TN Prison Escapee, Accused Murderer Captured

Around 4 a.m. Sunday he was spotted on a doorbell camera about 10 miles from the prison rifling through a refrigerator kept in a residential carport.

Curtis Ray Watson was captured Sunday morning. He is accused of murdering and sexually assaulting a prison employee during his escape. (Photo: TBI/Twitter)Curtis Ray Watson was captured Sunday morning. He is accused of murdering and sexually assaulting a prison employee during his escape. (Photo: TBI/Twitter)

Tennessee prison escapee Curtis Ray Watson, who is accused of murdering and sexually assaulting a prison employee, was captured Sunday morning.
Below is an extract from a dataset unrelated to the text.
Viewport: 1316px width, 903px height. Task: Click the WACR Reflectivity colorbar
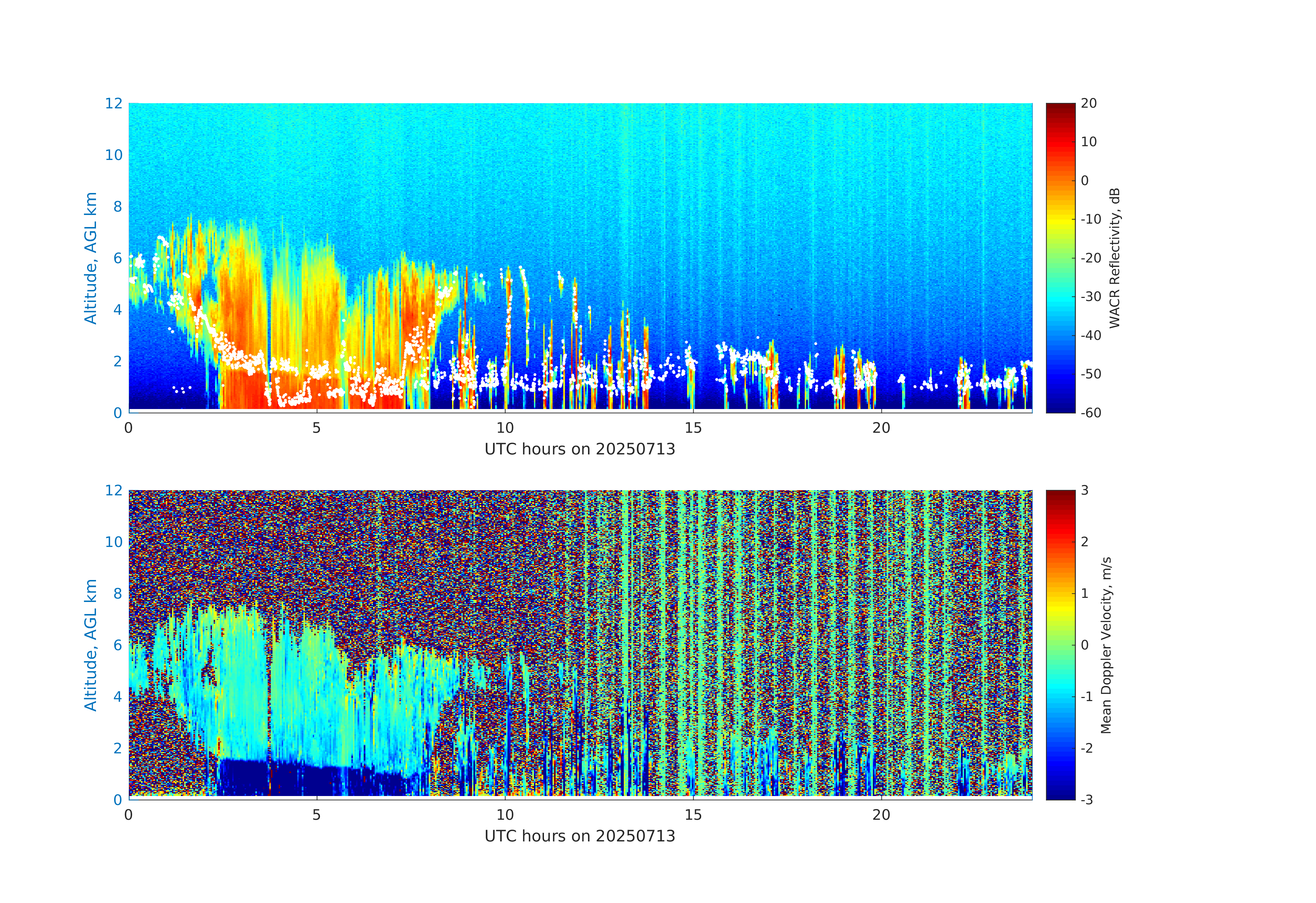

Watson, who was previously incarcerated after being convicted of aggravated child abuse, was serving a 15-year sentence for an especially aggravated kidnapping charge when he escaped. In 2012, he pleaded guilty to holding his wife against her will while using an aluminum baseball bat as a weapon, WKRN reported.

In prison, Watson was considered a “trusty,” according to an affidavit obtained by the Memphis Commercial Appeal. On Wednesday, his 44th birthday, he was released from his cell at 7 a.m. for his regular work detail, which consisted of mowing the lawns that surround the sprawling prison campus.

Later that morning, at around 11 a.m., prison officials realized that a tractor was gone. So was Watson, who had last been seen on a golf cart outside the home of Debra Johnson, a corrections administrator who lived on prison grounds. Johnson hadn’t reported for work that morning, and when officials went to check on her, they found that the 64-year-old had been strangled with a cord and sexually assaulted.

A manhunt ensued for the escapee.

Around 4 a.m. Sunday he was spotted on a doorbell camera about 10 miles from the prison rifling through a refrigerator kept in a residential carport, according to the Washington Post.

At 10:55 a.m., Watson walked out of a soybean field about 750 feet from the home where he was spotted. He put his hands up, and surrendered, David Rausch, the director of the Tennessee Bureau of Investigation, said at Sunday’s news conference. The fugitive was covered in tick and mosquito bites, and “weathered from his time outside,” Rausch said.

“He was relieved to be over with his run,” said Rausch, adding that Watson “knew he wasn’t getting away” with such a large law enforcement presence, and made small talk with the officers who took him into custody.